On trouve, en Inde, plusieurs écoles de philosophie spirituelle, qui se classent généralement en deux groupes: impersonnaliste et personnaliste. Néanmoins, leurs adeptes à tous deux règlent leur vie selon les principes des Vedas. A défaut, il devient impossible de s'élever à la perfection. Pour cette raison, celui qui saisit vraiment la teneur des sastras se voit considéré comme grandement fortuné.
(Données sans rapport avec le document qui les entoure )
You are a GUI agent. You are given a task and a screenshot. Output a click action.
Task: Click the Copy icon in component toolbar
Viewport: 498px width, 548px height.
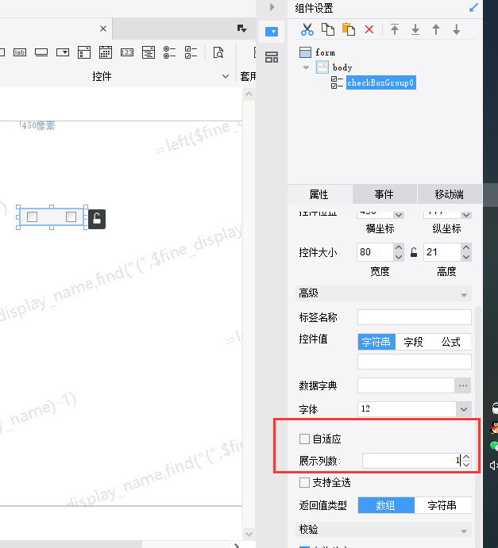[x=328, y=29]
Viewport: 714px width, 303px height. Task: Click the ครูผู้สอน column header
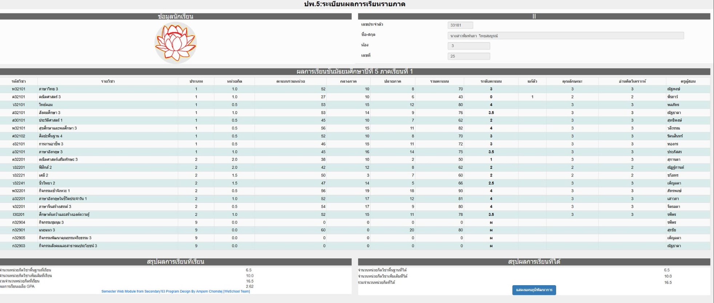[x=688, y=81]
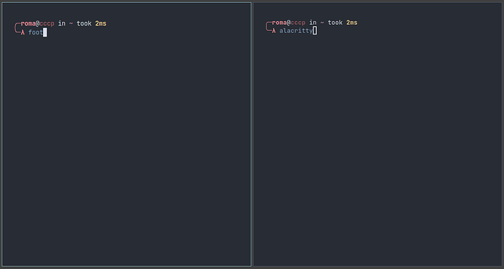Click the typed 'foot' command text

[36, 32]

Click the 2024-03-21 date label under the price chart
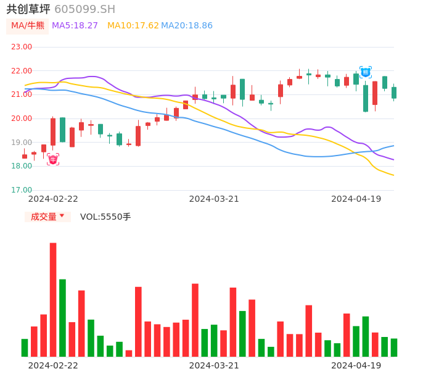214,199
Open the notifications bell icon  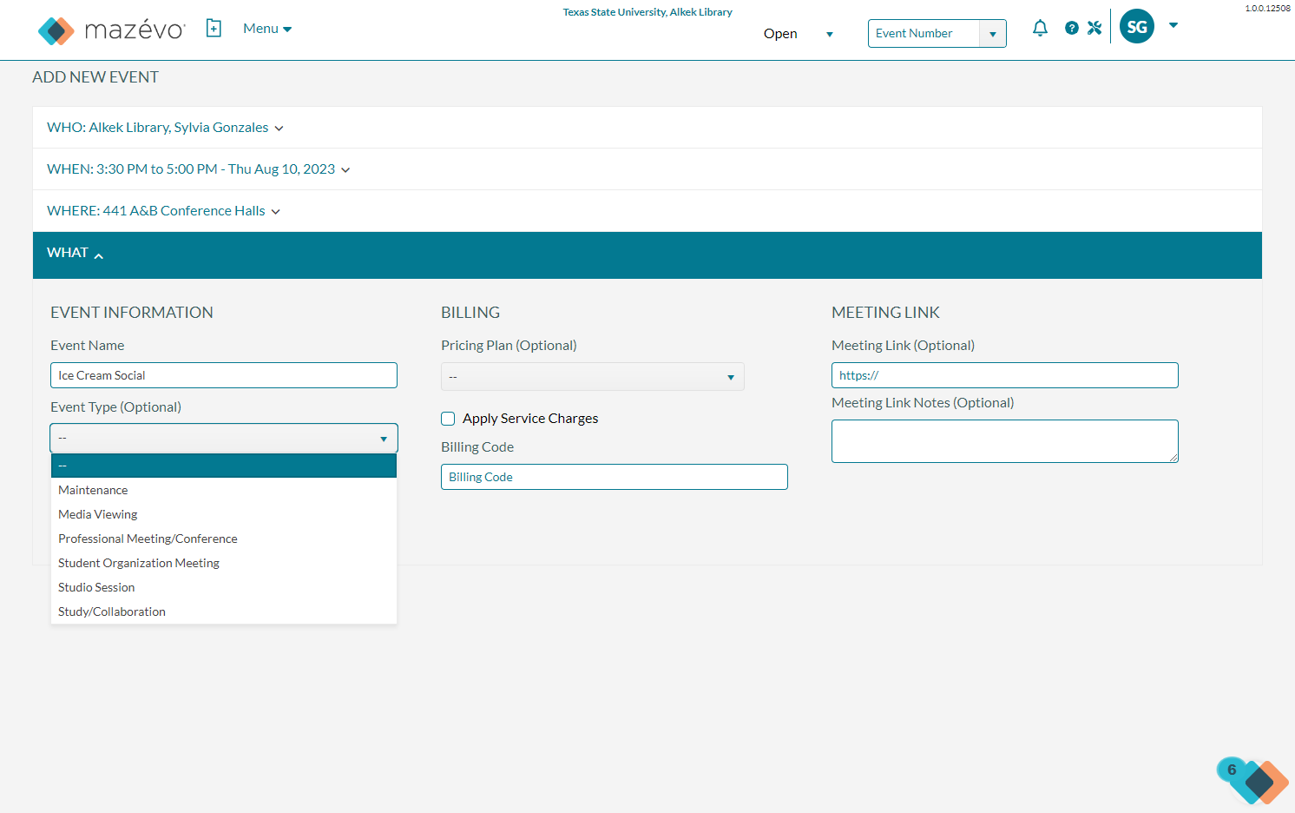tap(1040, 28)
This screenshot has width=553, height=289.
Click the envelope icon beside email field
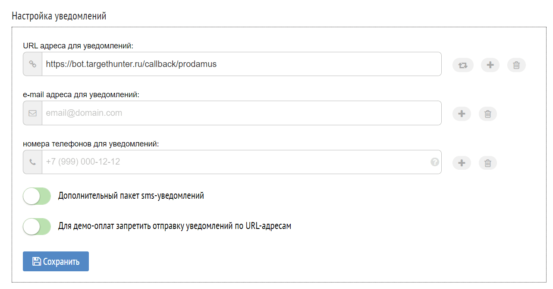tap(32, 113)
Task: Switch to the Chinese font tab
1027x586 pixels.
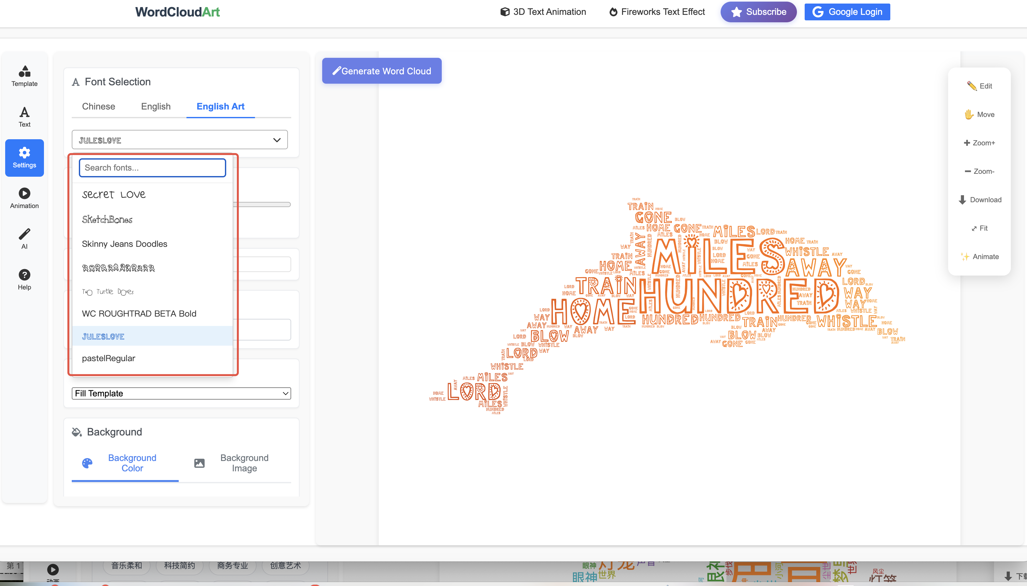Action: pyautogui.click(x=98, y=106)
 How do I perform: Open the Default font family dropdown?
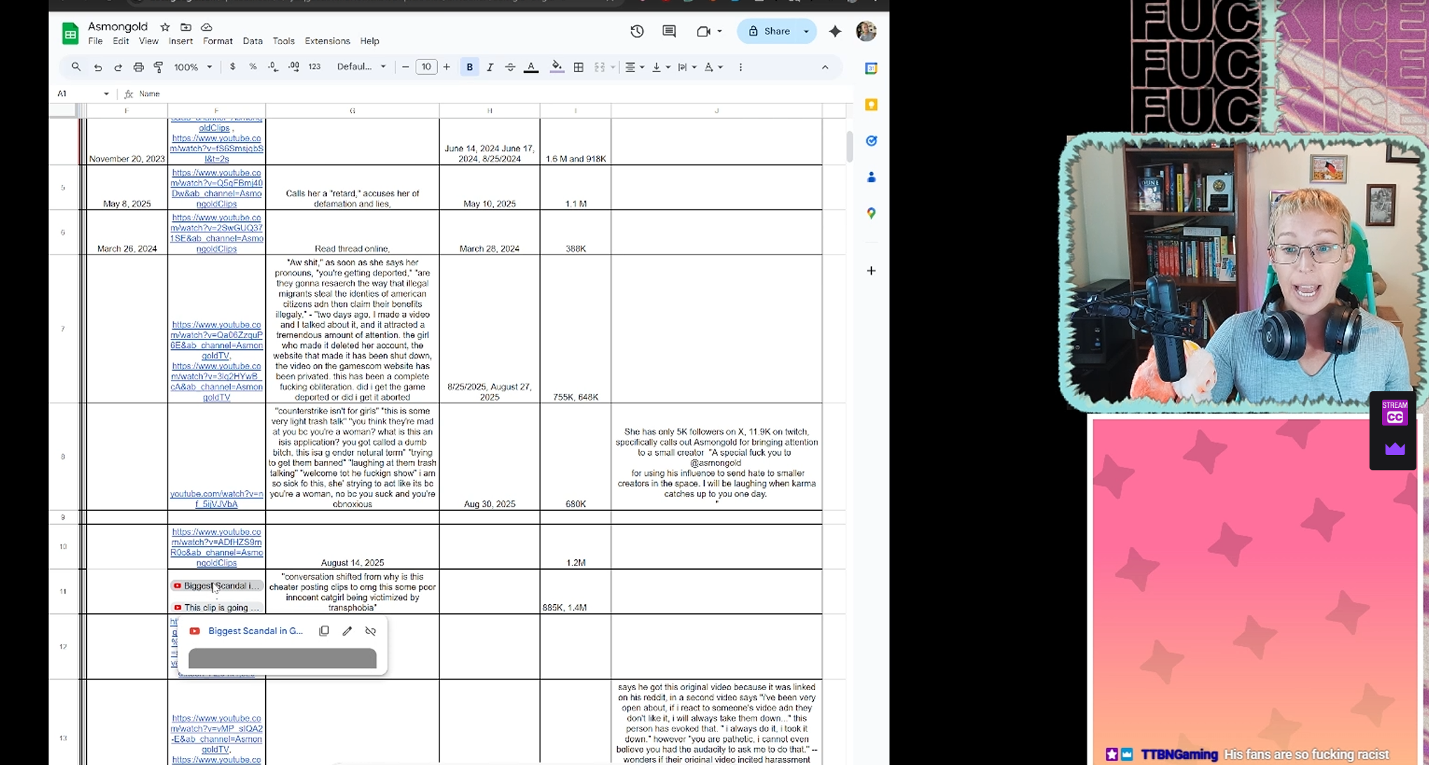(x=361, y=67)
L'aversion pour les principes qui mènent à connaître Dieu, la Personne Suprême, constitue, dans la société humaine, la cause de toutes les chutes. Et en cette aversion réside la pire des offenses que puisse commettre l'être humain. Comme suite à cette offense, maya, l'énergie matérielle du Seigneur Suprême, impose sans cesse aux âmes conditionnées, sous la forme des trois sortes de souffrances, d'innombrables déboires. Cette énergie matérielle se compose des trois gunas, et l'on doit s'élever au moins jusqu'à la vertu avant d'accéder à la voie vers la connaissance du Seigneur Suprême. Sinon, il faudra demeurer dans la passion et l'ignorance, les deux gunas se trouvant à la source de l'existence démoniaque. Les hommes que dominent passion et ignorance dénigrent les Ecritures, dénigrent les sadhus, ou saints hommes, dénigrent l'attitude même nécessaire à la compréhension de l'enseignement du maître spirituel, et négligent les règles des sastras. Même s'ils entendent parler des gloires du service de dévotion, ils n'éprouvent à leur endroit aucune attraction. Ils préfèrent suivre la "voie d'élévation" qu'ils ont eux-mêmes concoctée. Tels sont donc certains des défauts qui marquent la société humaine et la mènent au mode d'existence démoniaque. Celui, cependant, qui peut recevoir la direction d'un maître spirituel authentique, capable de le conduire à la voie de l'élévation, au niveau supérieur, celui-là verra sa vie couronnée de succès.
Ainsi s'achèvent les enseignements de Bhaktivedanta sur le seizième chapitre de la Srimad-Bhagavad-gita, intitulé: "Natures divine et démoniaque".